Crônica: as dúvidas de um imigrante
São dúvidas existenciais que me fazem rir, refletir e, por vezes, suspirar, ao perceber que, em alguns aspectos, serei eternamente estrangeiro.
Texto: Diogo Batalha
Após quase uma década vivendo em Portugal, a gente começa a perceber muitas coisas sobre a cultura local. Mas também sobre o Brasil. Entre conversas em cafés lisboetas e passeios pelas calçadas de azulejos, as diferenças, por mais sutis que sejam, vão se entranhando na pele. E com o tempo, começamos a sentir uma espécie de vazio do imigrante - que não é de lá nem de cá, descolado em lugar nenhum.
Para quem trabalha com a escrita, como eu, as palavras se tornam um reflexo dessa vivência dupla. Os textos são “portugueses demais” para uns, “brasileiros demais” para outros. Uma narrativa que já não cabe em uma só pátria, e que, na verdade, pertence ao mundo (ou a nenhum lugar).
Confesso que há aspectos da cultura portuguesa que, mesmo após tantos anos, continuam sendo um enigma para mim. São dúvidas existenciais que me fazem rir, refletir e, por vezes, suspirar, ao perceber que, em alguns aspectos, serei eternamente estrangeiro.
Eis aqui algumas dessas dúvidas que, se um dia o serviço de imigração perguntar, não saberei responder.

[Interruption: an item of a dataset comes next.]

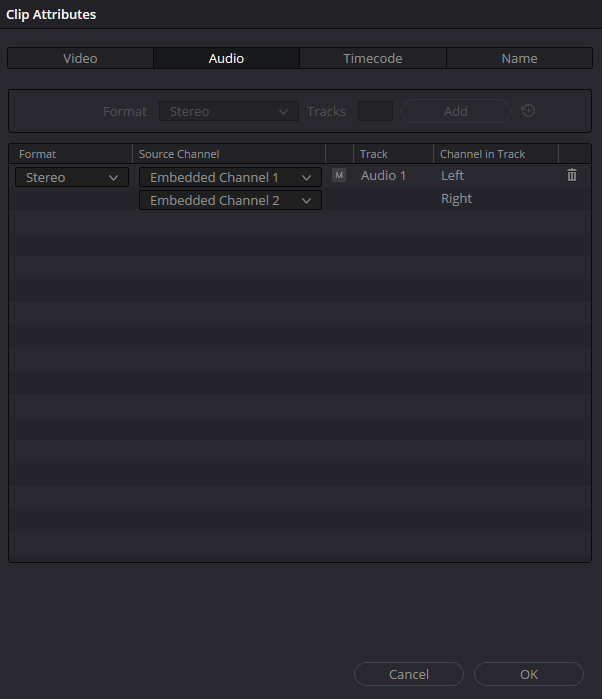This screenshot has height=699, width=602.
Task: Click the Source Channel column header
Action: (x=179, y=154)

Se algum português de bom coração puder me ajudar, estarei eternamente grato:
As bolas de berlim, em Berlim, são chamadas apenas de “bolas”?
Dá para dizer que o “além-tejo” vai de Almada à África do Sul?
Qual a cor do céu de Sintra depois que Deus chora?
Já houve um arrastão para roubar corações?
O cravo ainda briga com a rosa ou já parou com isso?
Como se dança o Fado?
Por que as tunas das universidades estão sempre de luto?
O São Sebastião chega a tempo do jantar?
Todas as romarias levam a Roma?
Pelo quê chora a lágrima da guitarra portuguesa?
Qual o som do canto do galo de barcelos?
Se nem todo azulejo é azul, por que não se chamam colorejos?
A “Saudade” só existe em português, como sofrem as outras línguas?
Como sabem se “caravelas portuguesas” são um animal ou um barco?
Por que os barcos para Cacilhas são “Cacilheiros” mas os barcos ao Barreiro não são “Barrereiros”?
Se as casas portuguesas não tem ralo no chão, por onde vou escorrer a minha tristeza?
É verdade que os Alfacinhas nascem do pé de alface? Então, qual o trabalho das cegonhas?
Quantas virtudes afundaram no oceano atlântico?
Por que se diz “pequeno-almoço” mas não se diz “Grande-almoço”?
Os cães portugueses ladram com sotaque?
Se Fernando Pessoa tivesse um cão, chama-lo-ia “Bobi Cão”?
O doce “Baba de camelo“ é uma especialidade do Saara?
Quantas portas há em Chaves?
O Elétrico é um Comboio que encolheu?
Quantos dedos mindinhos já chutaram as Quinas da bandeira?
O José Saramago agora é o “José da Oliveira”?
Quem se chama Maria João tem personalidade oposta a do João Maria?
O que viu o olho perdido de Camões?
É verdade que a Padeira de Aljubarrota é especialista em tapas?
Vendem-se guitarras em Venda das Gaitas?
As muralhas de Óbidos protegem da ressacada da ginja?
A quantos súditos serve um Bolo Rei?
As ondas da Nazaré são grandes ou os meus sonhos é que são pequenos?
Quem é o maior português de sempre?
E quanto ele media?
Enfim, são muitas questões sem respostas. Aos brasileiros que leem este texto, prometo que, quando as descobrir, conto para vocês. Até lá, sugiro que se divirtam tentando descobrir todos os aspectos da cultura portuguesa que coloquei neste texto. E, talvez, até criar as suas próprias perguntas. Afinal, a vida precisa dos nossos mistérios, não é mesmo.
Diogo Batalha é redator há quase duas décadas (e desde 2015 vive em Portugal). É aracajuano desde que nasceu e detesta que não saibam onde Aracaju fica no mapa. Pai de uma pequena portuguesa, tenta achar palavras para explicar até mesmo o que ainda não consegue compreender.